**WORK TO COMPLETE:** According to the methylene blue abstract, what total dose of methylene blue should not be exceeded within 24 hours?

*** Opening of DOCUMENT SECTION ***

J Korean Soc Clin Toxicol.  2010 Jun;8(1):1-6.

Methylene Blue

  • 1Department of Emergency Medicine, Kangdong Sacred Heart Hospital, Korea. jy6982@hallym.or.kr


Methylene blue is a very effective reducer of drug-induced methemoglobinemia. It has dose-dependent oxidation or reduction properties. In most cases, a dose of 1 to 2 mg/kg IV given over 5 minutes and immediately followed by a 15- to 30-mL fluid flush to minimize the local pain is both effective and relatively safe. The onset of action is quite rapid, and the effects are usually seen within 30 minutes. The dose may be repeated after 30 to 60 minutes and then every 2 to 4 hours as needed. The total dose should not exceed 7 mg/kg as a single dose or 15 mg/kg within 24 hours. Repeated treatment may be needed for treating compounds that have prolonged elimination or those compounds that undergo enterohepatic recirculation (e.g., dapsone). Methylene blue can cause dose-related toxicity. At high doses, methylene blue can also induce an acute hemolytic anemia and rebound methemoglobinemia. The reasons for treatment failure with methylene blue include ineffective GI decontamination, the existence of other forms of hemoglobin (e.g., sulfhemoglobin), a low or high dose of methylene blue and the toxicokinetics of some agents, such as aniline, benzocaine or dapsone.

*** Close of DOCUMENT SECTION ***
*** Opening of THE DATA ***

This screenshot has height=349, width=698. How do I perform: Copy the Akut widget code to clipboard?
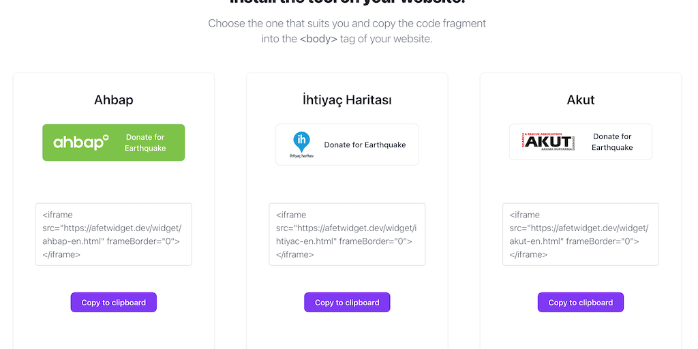click(580, 303)
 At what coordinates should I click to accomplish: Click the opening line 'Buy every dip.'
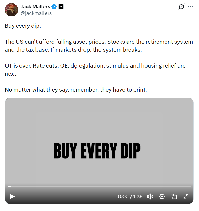[x=23, y=26]
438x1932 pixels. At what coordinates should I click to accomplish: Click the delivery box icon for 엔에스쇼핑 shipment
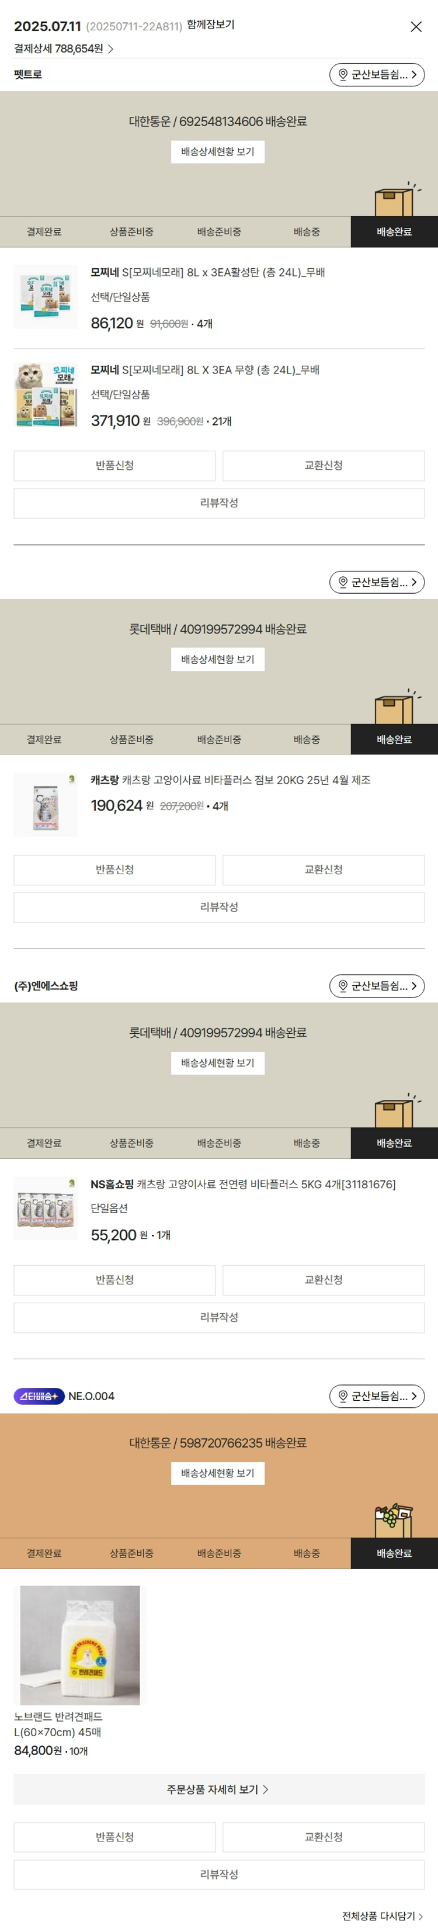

*** Close of THE DATA ***

**ANSWER BELOW:** 15 mg/kg